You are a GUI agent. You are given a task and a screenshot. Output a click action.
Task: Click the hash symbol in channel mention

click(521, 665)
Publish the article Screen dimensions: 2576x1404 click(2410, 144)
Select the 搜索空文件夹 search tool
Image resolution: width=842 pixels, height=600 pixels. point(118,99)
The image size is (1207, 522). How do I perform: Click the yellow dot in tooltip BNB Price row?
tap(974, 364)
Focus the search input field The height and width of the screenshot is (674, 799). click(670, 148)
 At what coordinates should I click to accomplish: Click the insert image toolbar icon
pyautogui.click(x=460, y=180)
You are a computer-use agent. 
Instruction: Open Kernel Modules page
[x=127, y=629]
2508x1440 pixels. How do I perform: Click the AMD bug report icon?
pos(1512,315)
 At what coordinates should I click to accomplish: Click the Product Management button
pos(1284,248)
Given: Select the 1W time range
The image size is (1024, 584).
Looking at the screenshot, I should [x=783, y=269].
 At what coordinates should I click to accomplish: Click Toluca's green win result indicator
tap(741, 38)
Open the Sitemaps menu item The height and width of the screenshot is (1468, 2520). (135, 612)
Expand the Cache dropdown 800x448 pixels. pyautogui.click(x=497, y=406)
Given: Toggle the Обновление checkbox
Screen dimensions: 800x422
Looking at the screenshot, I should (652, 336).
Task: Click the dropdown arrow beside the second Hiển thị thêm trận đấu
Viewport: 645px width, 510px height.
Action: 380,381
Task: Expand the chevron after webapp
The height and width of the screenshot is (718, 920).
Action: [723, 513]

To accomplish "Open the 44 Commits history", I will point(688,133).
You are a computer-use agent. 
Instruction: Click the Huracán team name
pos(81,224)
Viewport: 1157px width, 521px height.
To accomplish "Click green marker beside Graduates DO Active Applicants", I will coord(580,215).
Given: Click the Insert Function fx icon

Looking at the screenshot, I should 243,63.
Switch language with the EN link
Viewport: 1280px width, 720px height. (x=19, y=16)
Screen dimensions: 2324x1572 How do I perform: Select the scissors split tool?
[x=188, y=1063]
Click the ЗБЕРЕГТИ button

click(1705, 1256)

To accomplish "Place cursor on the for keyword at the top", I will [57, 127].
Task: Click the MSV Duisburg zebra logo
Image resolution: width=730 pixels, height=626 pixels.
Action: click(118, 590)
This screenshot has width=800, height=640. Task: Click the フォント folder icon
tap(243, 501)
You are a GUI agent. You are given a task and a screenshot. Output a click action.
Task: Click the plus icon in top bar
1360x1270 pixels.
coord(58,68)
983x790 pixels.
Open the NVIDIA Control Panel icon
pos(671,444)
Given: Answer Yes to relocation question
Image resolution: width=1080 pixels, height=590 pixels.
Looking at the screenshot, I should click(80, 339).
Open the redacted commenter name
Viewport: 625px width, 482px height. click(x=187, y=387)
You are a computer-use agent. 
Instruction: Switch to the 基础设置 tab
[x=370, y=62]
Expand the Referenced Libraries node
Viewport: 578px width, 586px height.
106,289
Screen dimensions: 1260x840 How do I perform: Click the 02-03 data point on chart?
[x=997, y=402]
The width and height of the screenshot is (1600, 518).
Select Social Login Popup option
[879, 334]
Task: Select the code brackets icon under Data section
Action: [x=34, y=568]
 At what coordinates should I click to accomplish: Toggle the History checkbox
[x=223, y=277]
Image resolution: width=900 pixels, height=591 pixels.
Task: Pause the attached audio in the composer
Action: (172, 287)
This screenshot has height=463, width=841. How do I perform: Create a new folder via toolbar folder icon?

:: EXERCISE ::
Please show every line of the items above that contains the word "Toggle". Case counts, so match capital and lowercase letters exactly.

:: EXERCISE ANSWER ::
Given: Toggle the Обновление checkbox
 At what coordinates should I click to accomplish: Toggle the History checkbox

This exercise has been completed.